▶ _GOAL_
Copy the lines below word for word, omitting the pictures.

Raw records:
::::::::

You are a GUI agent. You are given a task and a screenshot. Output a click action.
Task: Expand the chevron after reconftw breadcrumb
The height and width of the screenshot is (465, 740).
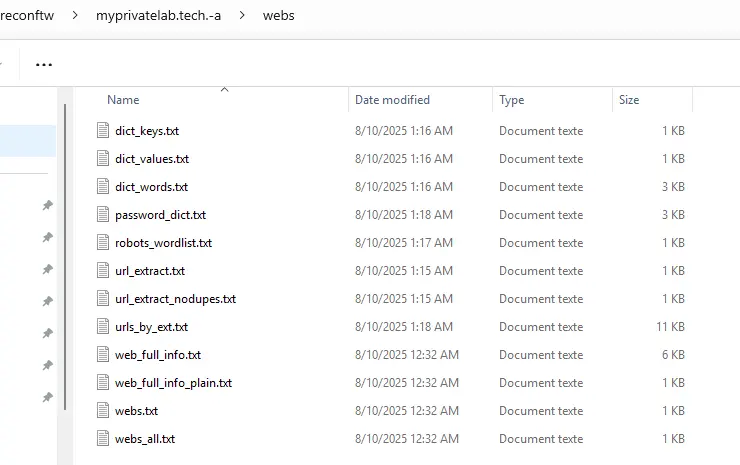(x=81, y=16)
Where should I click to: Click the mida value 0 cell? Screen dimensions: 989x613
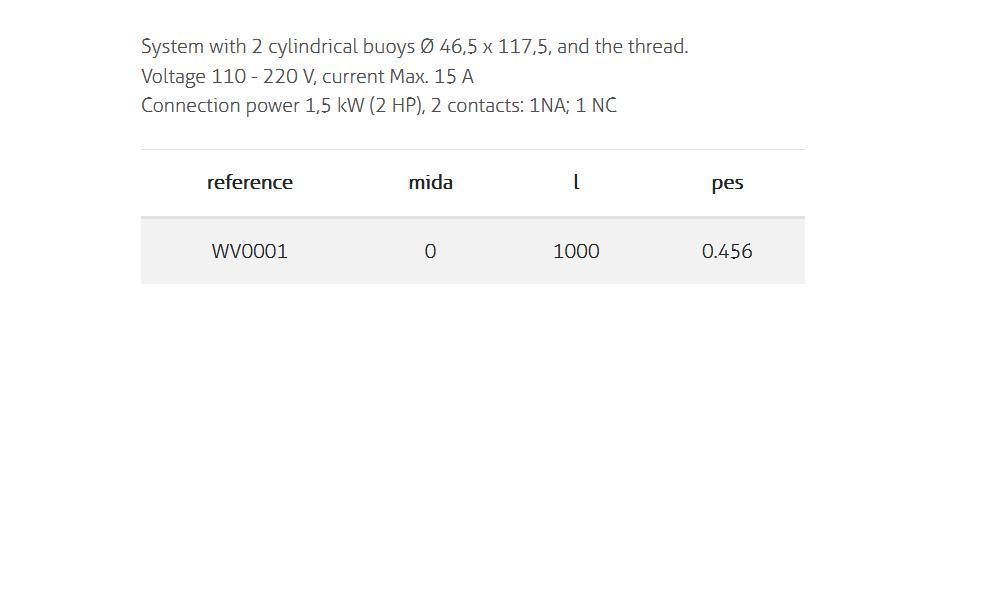point(430,251)
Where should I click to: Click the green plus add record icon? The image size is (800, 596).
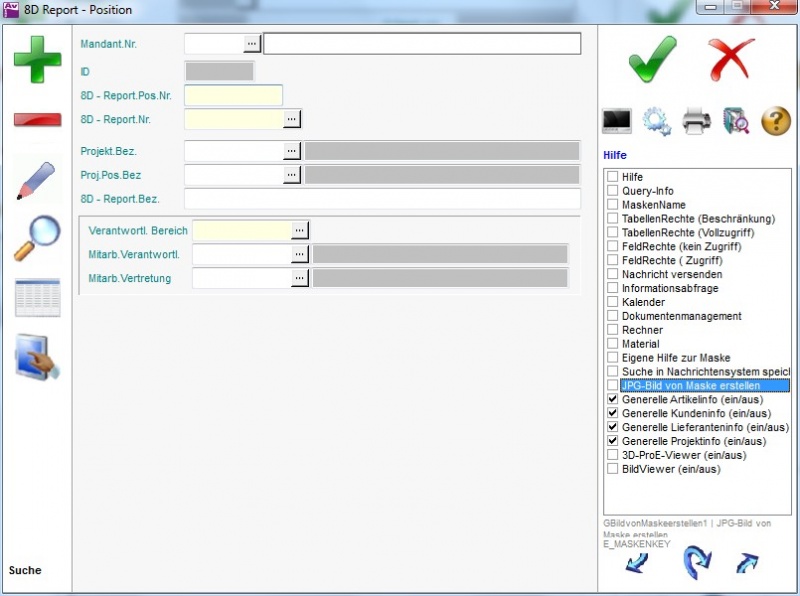pyautogui.click(x=37, y=59)
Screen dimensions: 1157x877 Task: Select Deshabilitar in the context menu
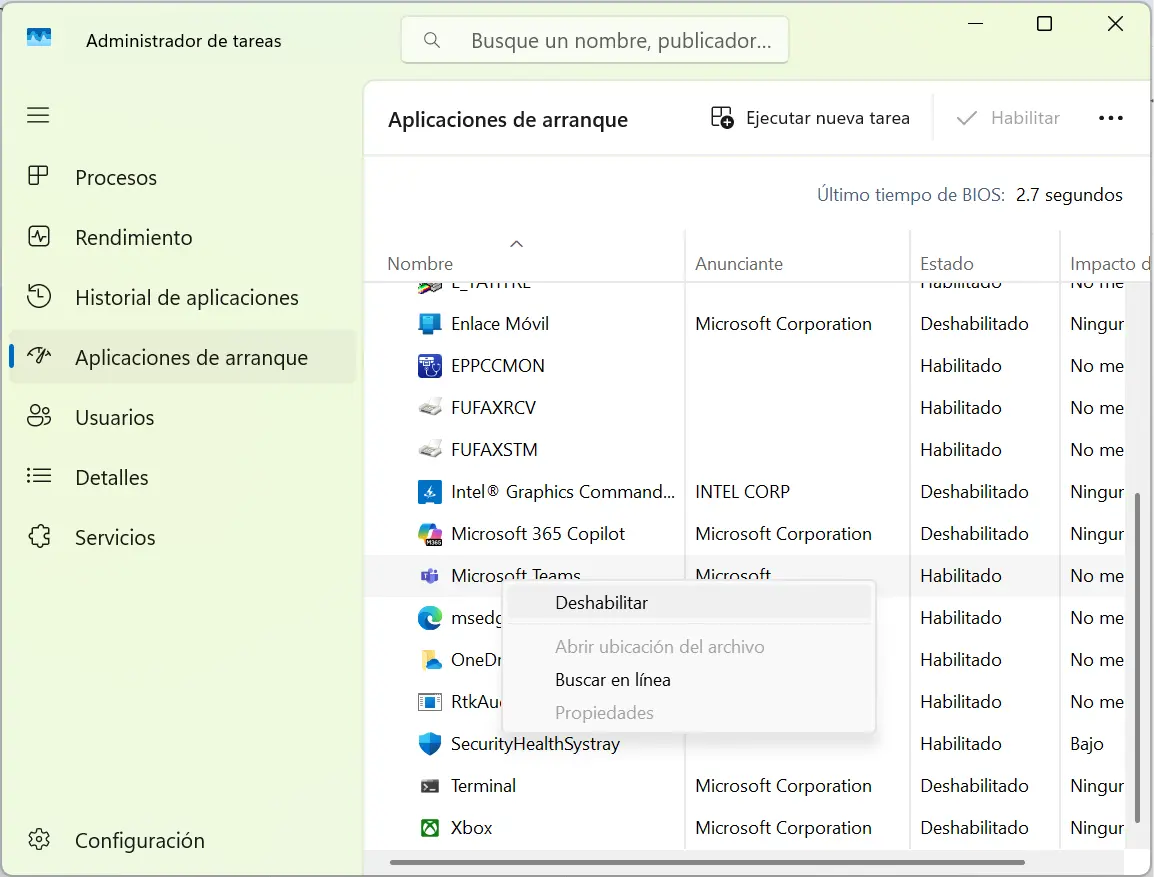pyautogui.click(x=601, y=602)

::::::::

▶ _EXERCISE RESPONSE_
You are a GUI agent. You are given a task and a screenshot. Output a click action.
Task: Expand the chevron after reconftw breadcrumb
The height and width of the screenshot is (465, 740).
(x=81, y=16)
Where should I click to: Click the mida value 0 cell? Screen dimensions: 989x613
point(430,251)
Where should I click to: Click the green plus add record icon? The image size is (800, 596).
pyautogui.click(x=37, y=59)
Screen dimensions: 1157x877 Task: Select Deshabilitar in the context menu
pyautogui.click(x=601, y=602)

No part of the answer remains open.